Orekhovskaya Organized Crime Group
- Founding location: Moscow, Soviet Union
- Years active: 1988–2000s
- Territory: Moscow, Moscow Oblast
- Membership (est.): 300 - 400 members
- Activities: Extortion, Racket, Protection racket, Money laundering, Murder
- Allies: Solntsevskaya Bratva
- Rivals: Kuntsevskaya gang, Caucasian gangs, Izmailovskaya gang

= Orekhovskaya gang =

The Orekhovskaya Organized Crime Group (Ореховская организованная преступная группировка) was a powerful criminal organization based in Moscow active between the late 1980s and early 2000s.

==History==
The gang was founded in 1988 and was made up primarily of former young sportsmen between 18 and 25. The gang's leader was Sergey Timofeev, nicknamed "Sylvester" after Sylvester Stallone for his muscular build. Todorov established contacts with other prominent underworld figures such as Vyacheslav Ivankov and Sergei Mikhailov.

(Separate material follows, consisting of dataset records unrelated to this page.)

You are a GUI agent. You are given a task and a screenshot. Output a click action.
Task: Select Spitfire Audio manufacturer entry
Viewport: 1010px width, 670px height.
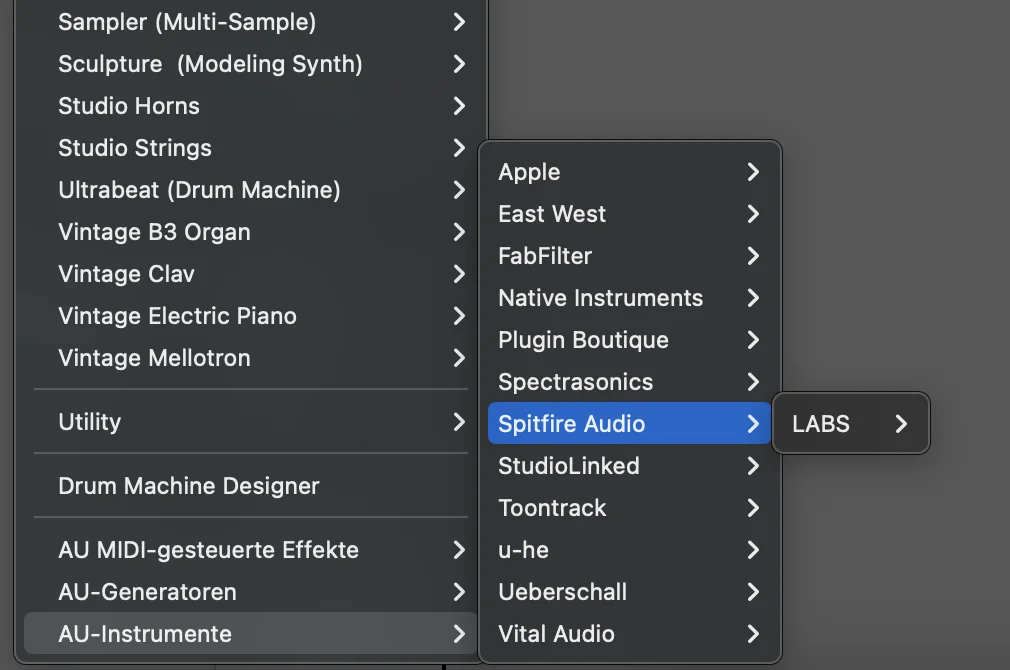[629, 423]
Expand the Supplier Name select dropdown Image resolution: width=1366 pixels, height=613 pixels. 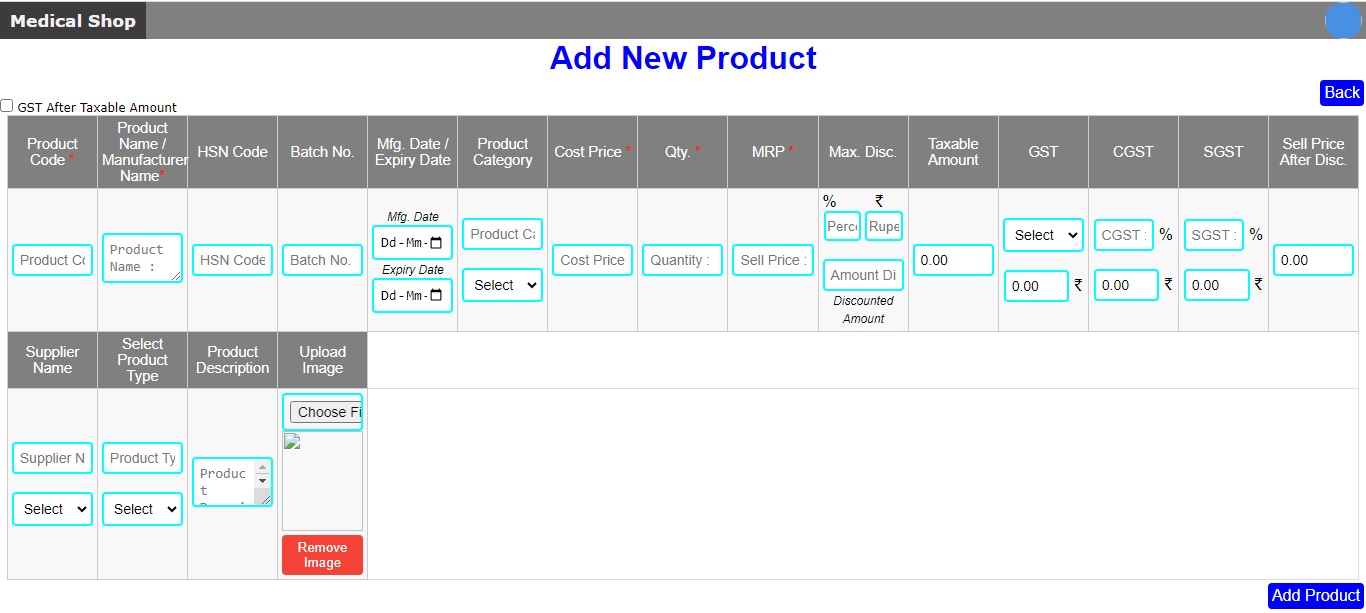point(52,509)
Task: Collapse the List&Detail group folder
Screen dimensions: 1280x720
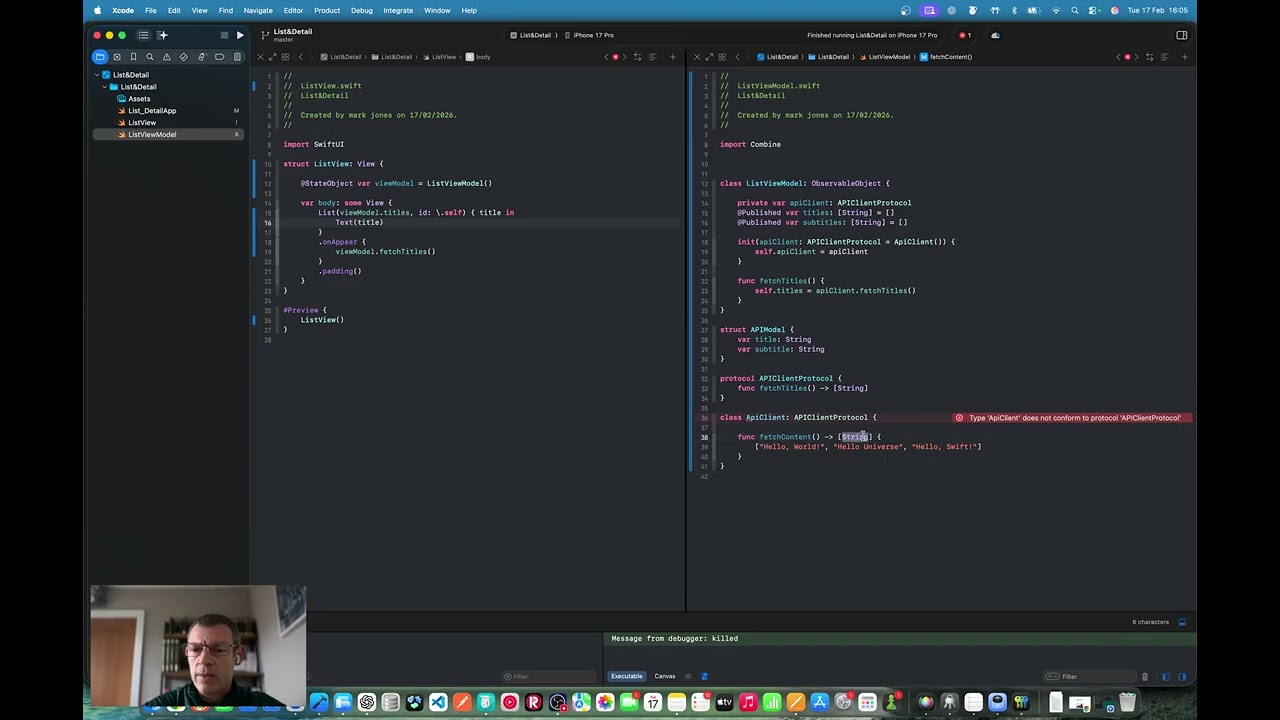Action: (105, 87)
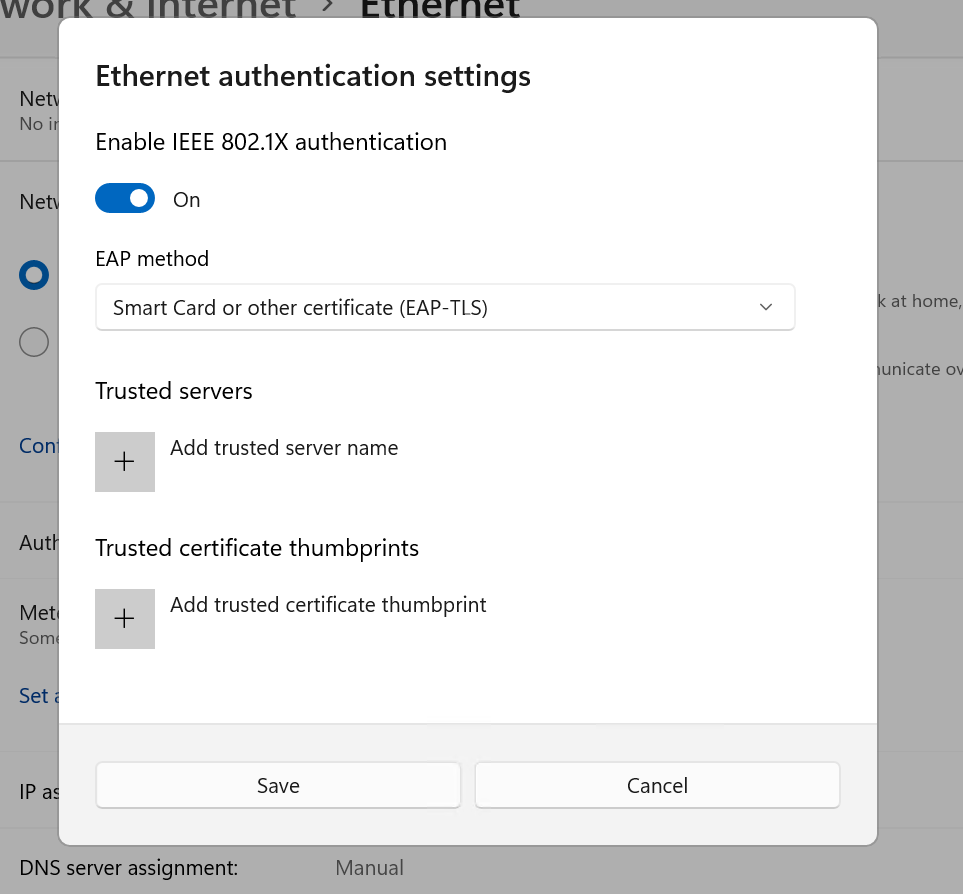Click the "DNS server assignment" row

pyautogui.click(x=128, y=867)
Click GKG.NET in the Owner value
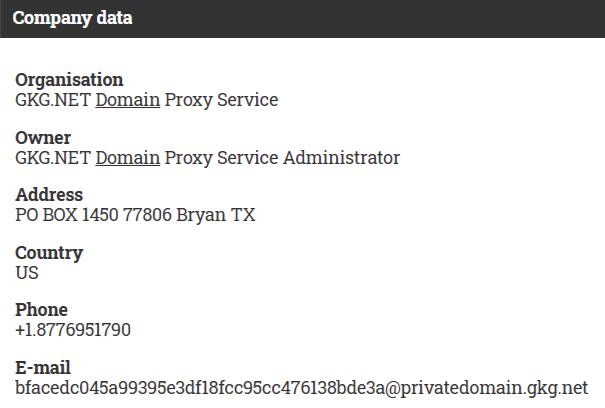The height and width of the screenshot is (408, 605). coord(53,157)
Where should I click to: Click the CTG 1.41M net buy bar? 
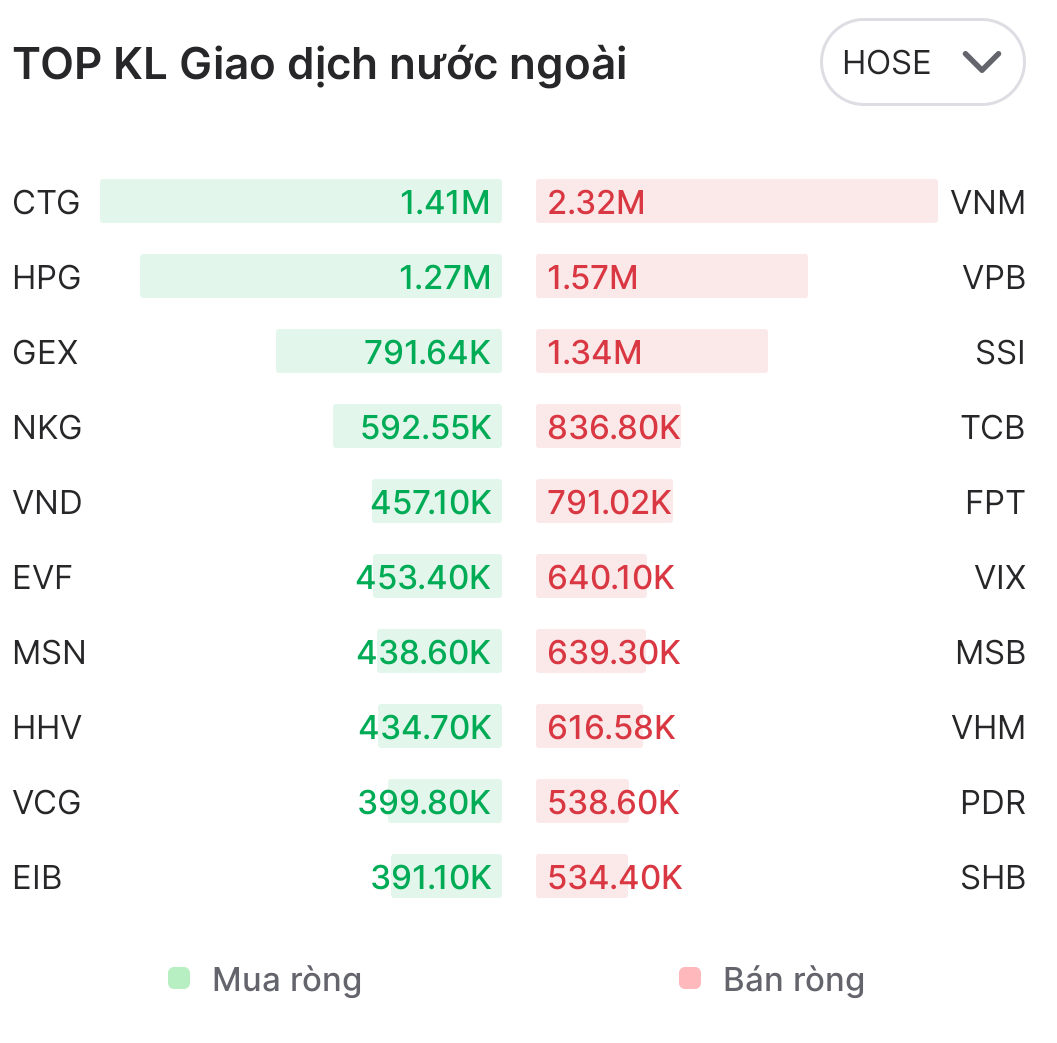pyautogui.click(x=300, y=202)
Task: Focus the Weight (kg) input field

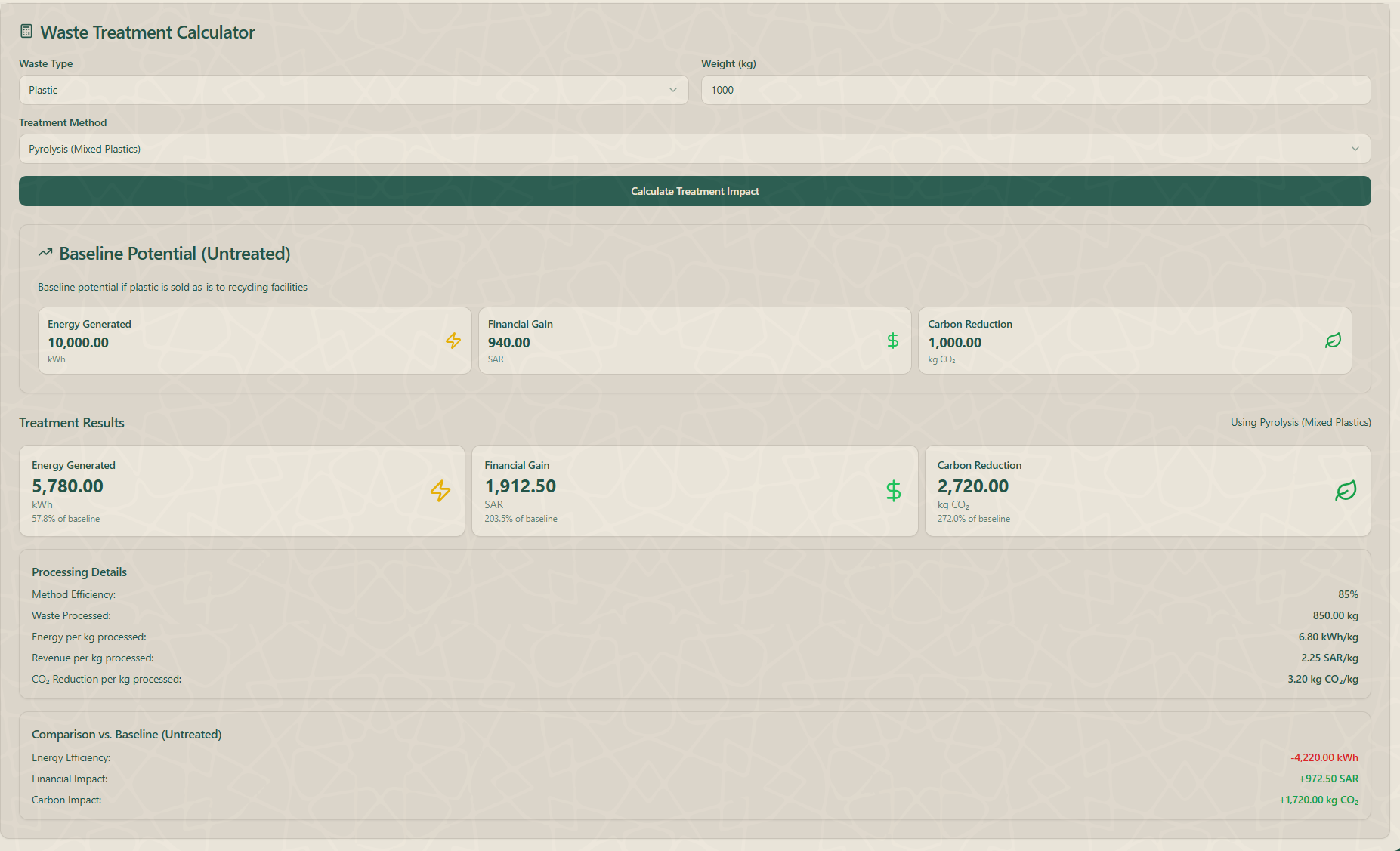Action: [1035, 90]
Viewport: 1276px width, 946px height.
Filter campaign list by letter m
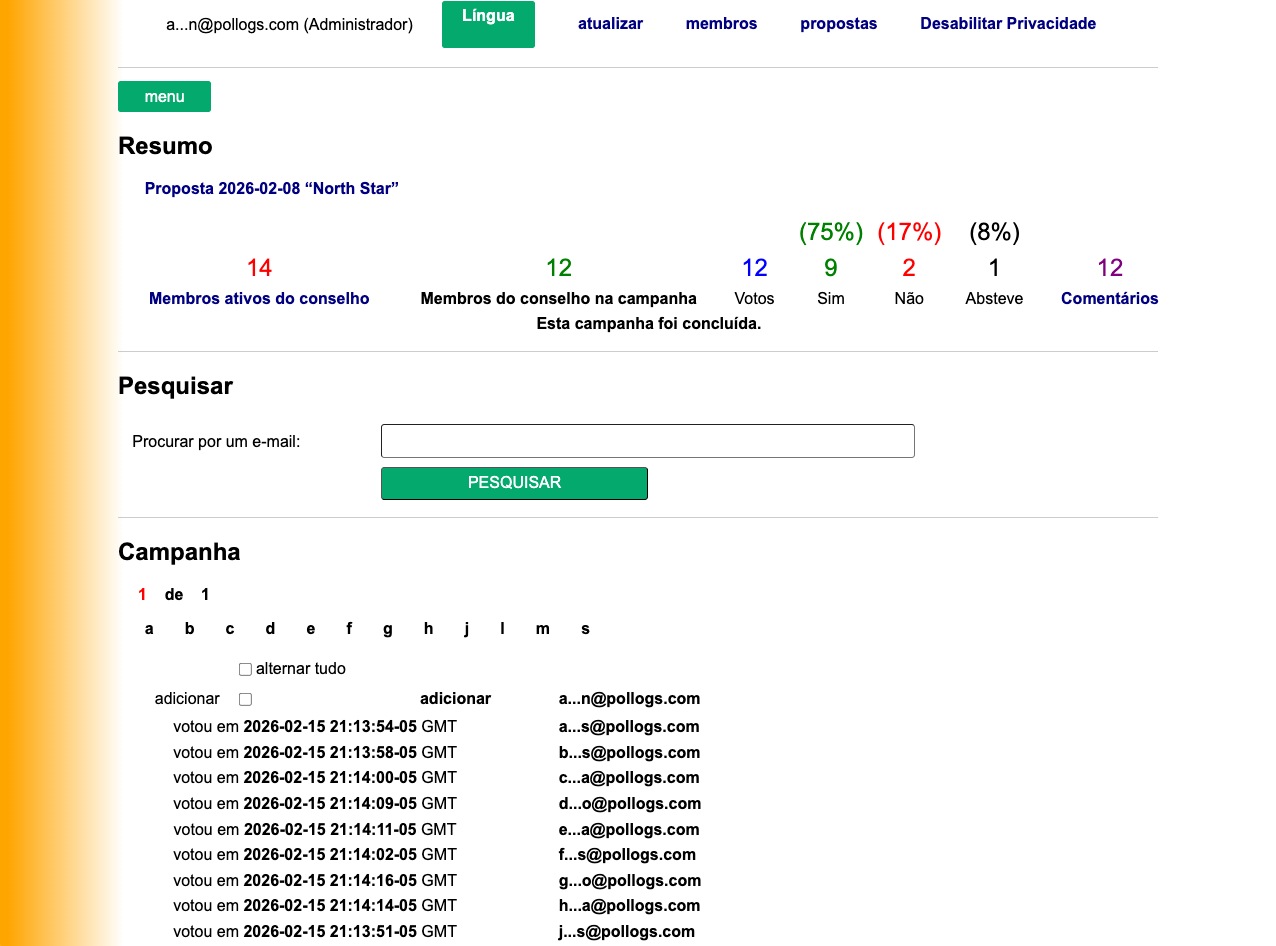click(x=542, y=629)
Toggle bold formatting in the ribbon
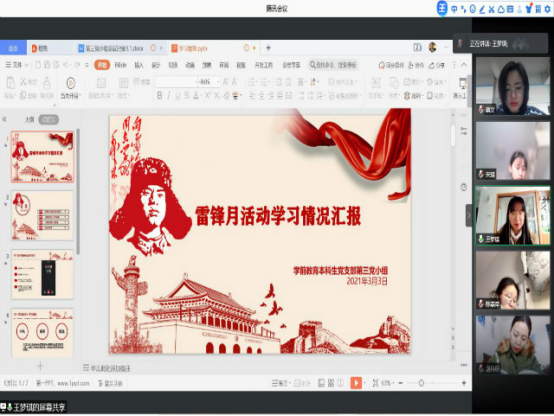This screenshot has height=416, width=554. (x=160, y=95)
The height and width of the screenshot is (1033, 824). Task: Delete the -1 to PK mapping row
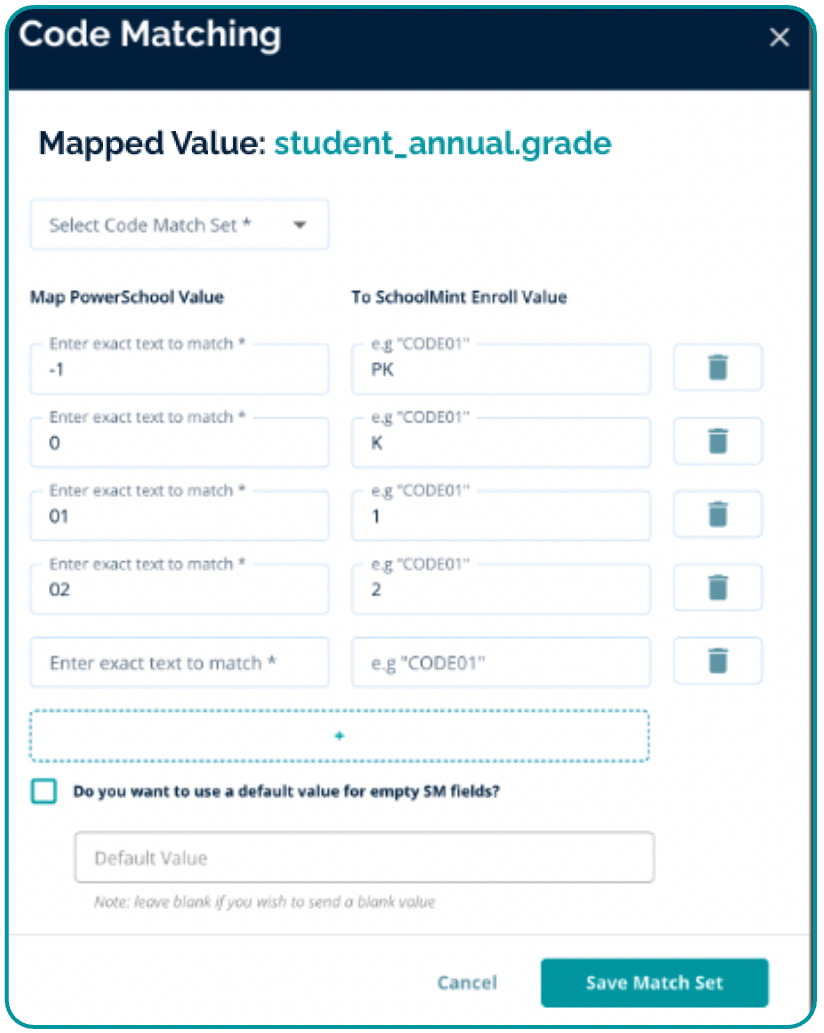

In 1989 the gang merged with the Solntsevskaya bratva to combat the growing threat of Chechen mafia gangs. However, by 1997 the alliance had split and Todorov was again running an independent gang.

On September 13, 1994, the gang split into around a dozen separate groups, who later were absorbed into by the Solntsevskaya Bratva.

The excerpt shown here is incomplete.